## DONNÉES

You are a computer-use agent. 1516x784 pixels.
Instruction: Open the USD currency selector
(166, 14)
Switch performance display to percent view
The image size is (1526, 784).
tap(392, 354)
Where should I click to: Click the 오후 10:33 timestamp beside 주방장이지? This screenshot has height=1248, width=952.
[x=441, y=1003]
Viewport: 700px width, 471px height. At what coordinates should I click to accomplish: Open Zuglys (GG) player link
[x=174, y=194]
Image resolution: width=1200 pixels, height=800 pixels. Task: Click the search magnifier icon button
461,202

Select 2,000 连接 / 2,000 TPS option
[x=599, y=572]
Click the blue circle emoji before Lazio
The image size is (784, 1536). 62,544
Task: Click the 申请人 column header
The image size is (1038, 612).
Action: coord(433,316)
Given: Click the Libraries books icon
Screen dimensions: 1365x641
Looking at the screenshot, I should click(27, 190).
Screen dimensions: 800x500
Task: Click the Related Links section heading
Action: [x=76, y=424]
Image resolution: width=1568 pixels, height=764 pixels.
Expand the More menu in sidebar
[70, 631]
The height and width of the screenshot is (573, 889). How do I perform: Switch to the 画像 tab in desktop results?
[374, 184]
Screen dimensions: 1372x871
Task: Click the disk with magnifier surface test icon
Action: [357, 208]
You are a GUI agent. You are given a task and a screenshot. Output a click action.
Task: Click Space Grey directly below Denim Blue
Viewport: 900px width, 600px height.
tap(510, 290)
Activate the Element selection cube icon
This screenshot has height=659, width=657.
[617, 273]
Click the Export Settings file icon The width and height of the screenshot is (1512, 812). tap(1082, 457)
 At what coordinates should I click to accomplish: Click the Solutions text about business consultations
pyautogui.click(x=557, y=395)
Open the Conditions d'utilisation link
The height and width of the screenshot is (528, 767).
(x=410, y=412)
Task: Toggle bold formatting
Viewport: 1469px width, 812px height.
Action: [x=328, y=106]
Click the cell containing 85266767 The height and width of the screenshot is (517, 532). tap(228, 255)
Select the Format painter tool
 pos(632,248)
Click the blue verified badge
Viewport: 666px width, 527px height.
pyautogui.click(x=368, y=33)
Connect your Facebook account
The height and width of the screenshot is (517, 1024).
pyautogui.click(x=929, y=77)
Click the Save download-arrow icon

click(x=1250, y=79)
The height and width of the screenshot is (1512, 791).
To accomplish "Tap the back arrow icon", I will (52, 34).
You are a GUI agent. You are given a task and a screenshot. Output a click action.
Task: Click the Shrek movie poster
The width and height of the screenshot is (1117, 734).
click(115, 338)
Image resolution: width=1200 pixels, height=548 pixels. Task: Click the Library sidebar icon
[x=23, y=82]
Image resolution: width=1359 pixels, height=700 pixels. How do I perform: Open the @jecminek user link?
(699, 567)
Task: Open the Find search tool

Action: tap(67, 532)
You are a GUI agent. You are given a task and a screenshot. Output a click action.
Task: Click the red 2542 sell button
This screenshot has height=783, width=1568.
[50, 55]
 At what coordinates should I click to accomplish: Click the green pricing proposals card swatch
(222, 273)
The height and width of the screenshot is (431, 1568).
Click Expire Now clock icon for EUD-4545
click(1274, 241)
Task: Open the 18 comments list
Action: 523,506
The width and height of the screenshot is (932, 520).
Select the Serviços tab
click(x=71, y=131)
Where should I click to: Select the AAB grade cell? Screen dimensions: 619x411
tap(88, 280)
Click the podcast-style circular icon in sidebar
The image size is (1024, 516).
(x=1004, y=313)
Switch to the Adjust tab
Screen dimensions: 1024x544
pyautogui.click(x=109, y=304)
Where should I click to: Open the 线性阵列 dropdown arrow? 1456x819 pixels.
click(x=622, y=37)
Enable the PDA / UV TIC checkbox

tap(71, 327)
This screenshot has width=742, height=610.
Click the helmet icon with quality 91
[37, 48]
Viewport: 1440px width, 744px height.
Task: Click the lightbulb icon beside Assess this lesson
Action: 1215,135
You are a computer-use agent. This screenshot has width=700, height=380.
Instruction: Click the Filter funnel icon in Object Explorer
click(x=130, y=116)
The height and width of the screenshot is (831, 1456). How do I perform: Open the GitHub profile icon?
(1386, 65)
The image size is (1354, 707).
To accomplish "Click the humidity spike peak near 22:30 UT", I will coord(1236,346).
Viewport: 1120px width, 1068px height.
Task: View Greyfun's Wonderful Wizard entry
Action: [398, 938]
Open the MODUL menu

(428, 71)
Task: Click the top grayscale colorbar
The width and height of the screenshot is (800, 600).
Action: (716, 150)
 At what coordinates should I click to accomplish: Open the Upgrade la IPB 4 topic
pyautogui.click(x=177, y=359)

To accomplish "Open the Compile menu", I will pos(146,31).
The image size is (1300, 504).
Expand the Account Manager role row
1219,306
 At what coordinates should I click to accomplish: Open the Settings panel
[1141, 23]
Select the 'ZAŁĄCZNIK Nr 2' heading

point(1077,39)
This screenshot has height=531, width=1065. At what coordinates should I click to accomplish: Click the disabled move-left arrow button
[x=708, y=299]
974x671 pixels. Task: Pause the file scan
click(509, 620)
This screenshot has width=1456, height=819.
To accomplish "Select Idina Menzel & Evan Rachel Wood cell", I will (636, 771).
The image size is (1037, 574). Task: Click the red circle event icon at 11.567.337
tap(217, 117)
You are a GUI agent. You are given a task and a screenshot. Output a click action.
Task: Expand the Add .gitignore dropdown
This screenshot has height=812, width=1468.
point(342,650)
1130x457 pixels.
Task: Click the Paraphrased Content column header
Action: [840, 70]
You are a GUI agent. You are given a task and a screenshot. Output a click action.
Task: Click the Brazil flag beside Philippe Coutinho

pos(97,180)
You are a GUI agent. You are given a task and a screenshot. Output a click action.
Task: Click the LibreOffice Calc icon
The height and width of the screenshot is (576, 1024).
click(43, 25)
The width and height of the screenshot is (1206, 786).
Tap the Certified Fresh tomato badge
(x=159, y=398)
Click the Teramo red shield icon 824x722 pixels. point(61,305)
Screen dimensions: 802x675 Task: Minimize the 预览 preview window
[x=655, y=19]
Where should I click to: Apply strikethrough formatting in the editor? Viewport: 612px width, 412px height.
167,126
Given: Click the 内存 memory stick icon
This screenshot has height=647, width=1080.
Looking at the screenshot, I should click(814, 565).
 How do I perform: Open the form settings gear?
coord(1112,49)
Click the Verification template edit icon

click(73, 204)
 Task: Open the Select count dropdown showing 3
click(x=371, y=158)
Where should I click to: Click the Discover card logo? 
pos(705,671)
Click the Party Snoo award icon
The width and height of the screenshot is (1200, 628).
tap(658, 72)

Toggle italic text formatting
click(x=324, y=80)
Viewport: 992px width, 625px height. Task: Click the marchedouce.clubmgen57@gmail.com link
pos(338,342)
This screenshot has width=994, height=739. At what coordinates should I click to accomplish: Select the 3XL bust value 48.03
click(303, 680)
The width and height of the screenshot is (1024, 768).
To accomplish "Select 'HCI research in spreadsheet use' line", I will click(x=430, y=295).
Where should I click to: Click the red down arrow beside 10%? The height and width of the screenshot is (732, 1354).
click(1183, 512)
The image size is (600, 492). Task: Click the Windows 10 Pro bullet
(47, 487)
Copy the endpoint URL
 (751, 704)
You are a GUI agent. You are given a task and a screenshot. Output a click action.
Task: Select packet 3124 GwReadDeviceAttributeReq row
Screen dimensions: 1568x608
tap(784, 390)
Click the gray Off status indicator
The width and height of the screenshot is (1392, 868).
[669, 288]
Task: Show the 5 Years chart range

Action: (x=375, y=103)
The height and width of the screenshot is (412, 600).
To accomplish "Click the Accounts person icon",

## ÉNONCÉ
Recopiez les lignes allant de celle qui contient "The height and width of the screenshot is (412, 600)." jusqu'à la fin des entrées, bornes comprises, en substituant "Profile" à "Accounts" sans rien changer d'autre.

## RÉPONSE COMPLÈTE
The height and width of the screenshot is (412, 600).
To accomplish "Click the Profile person icon",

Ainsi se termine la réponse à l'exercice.